Model-based clustering using mclust

Published

October 20, 2023

Introduction

In this practical, we will apply model-based clustering on a data set of bank note measurements.

We use the following packages:

library(mclust)
library(tidyverse)
library(patchwork)

The data is built into the mclust package and can be loaded as a tibble by running the following code:

df <- as_tibble(banknote)

Data exploration

1. Read the help file of the banknote data set to understand what it’s all about.
?banknote
2. Create a scatter plot of the left (x-axis) and right (y-axis) measurements on the data set. Map the Status column to colour. Jitter the points to avoid overplotting. Are the classes easy to distinguish based on these features?
df |> 
  ggplot(aes(x = Left, y = Right, colour = Status)) +
  geom_point(position = position_jitter())

# the classes are not easy to distinguish: there is considerable overlap.
3. From now on, we will assume that we don’t have the labels. Remove the Status column from the data set.
df <- df |> select(-Status)
4. Create density plots for all columns in the data set. Which single feature is likely to be best for clustering?
# big patchwork of density plots
df |> ggplot(aes(x = Length))   + geom_density() + theme_minimal() +
df |> ggplot(aes(x = Left))     + geom_density() + theme_minimal() +
df |> ggplot(aes(x = Right))    + geom_density() + theme_minimal() +
df |> ggplot(aes(x = Bottom))   + geom_density() + theme_minimal() +
df |> ggplot(aes(x = Top))      + geom_density() + theme_minimal() +
df |> ggplot(aes(x = Diagonal)) + geom_density() + theme_minimal()

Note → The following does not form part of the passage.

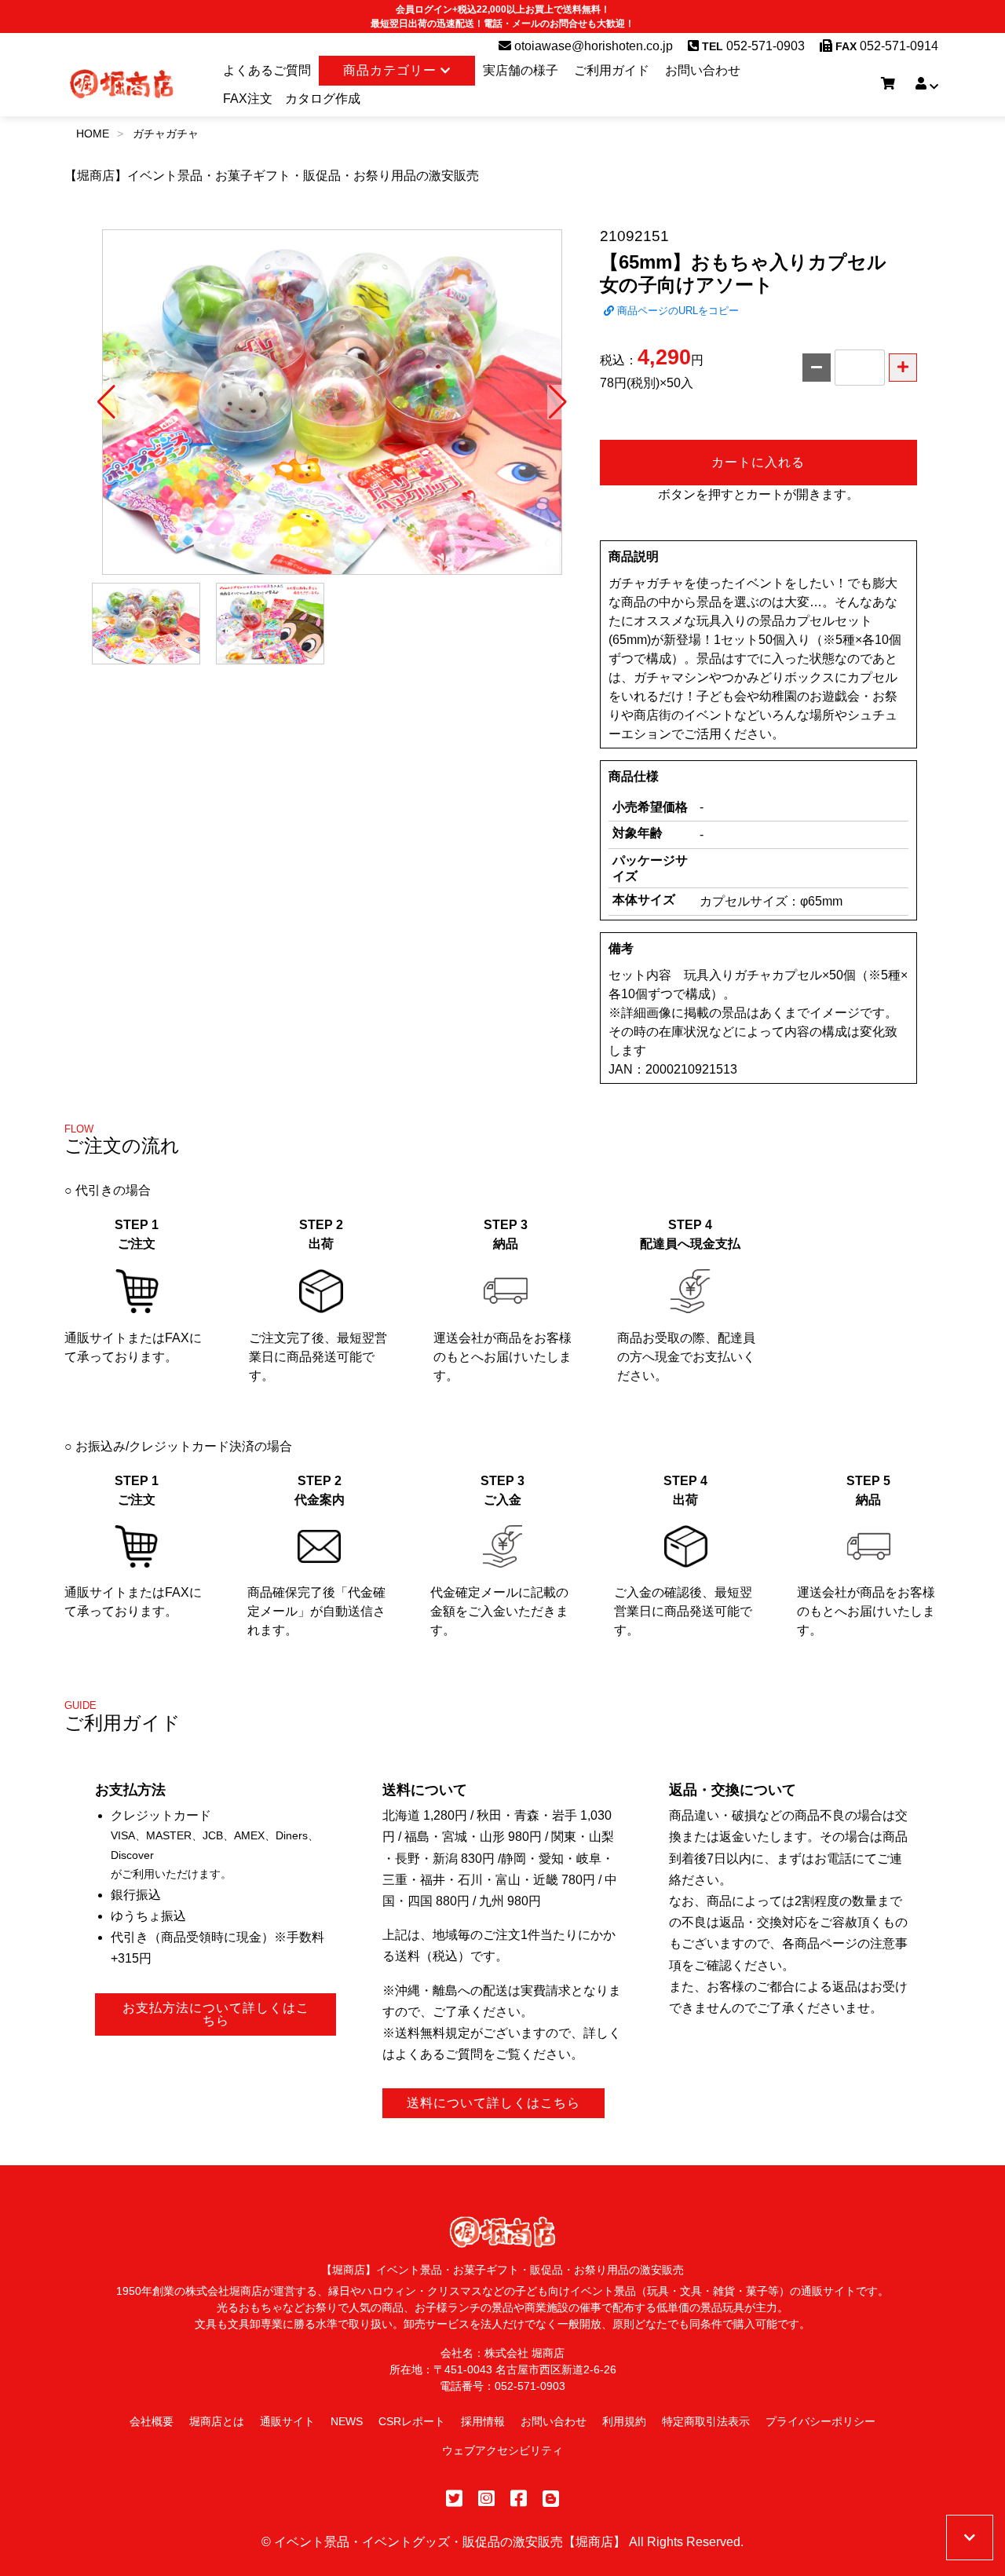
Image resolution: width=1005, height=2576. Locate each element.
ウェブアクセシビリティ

# the Diagonal feature looks good! Look at the two bumps in its density plot.

# Colourful alternative:
library(ggridges)
df |> 
  mutate(across(everything(), scale)) |> 
  pivot_longer(everything(), names_to = "feature", values_to = "value") |> 
  ggplot(aes(x = value, y = feature, fill = feature)) + 
  geom_density_ridges() +
  scale_fill_viridis_d(guide = "none") +
  theme_minimal()
Picking joint bandwidth of 0.31

Univariate model-based clustering

5. Use Mclust to perform model-based clustering with 2 clusters on the feature you chose. Assume equal variances. Name the model object fit_E_2. What are the means and variances of the clusters?
fit_E_2 <- Mclust(df$Diagonal, G = 2, modelNames = "E")
# means:
fit_E_2$parameters$mean
       1        2 
139.4464 141.5221 
# variances:
fit_E_2$parameters$variance$sigmasq
[1] 0.244004
6. Use the formula from the slides and the model’s log-likelihood (fit_E_2$loglik) to compute the BIC for this model. Compare it to the BIC stored in the model object (fit_E_2$bic). Explain how many parameters (m) you used and which parameters these are.
# This model has 4 parameters: 1 class probability pi, 2 means, and 1 variance
- 2 * fit_E_2$loglik + log(nrow(df)) * 4 
[1] 569.4667
fit_E_2$bic
[1] -569.4667
# note: the BIC from the Mclust package is (wrongly) multiplied by -1!
7. Plot the model-implied density using the plot() function. Afterwards, add rug marks of the original data to the plot using the rug() function from the base graphics system.
# plot the density using base R plots
plot(fit_E_2, "density", xlab = "Diagonal measurement")
# add the observations using rug marks
rug(df$Diagonal)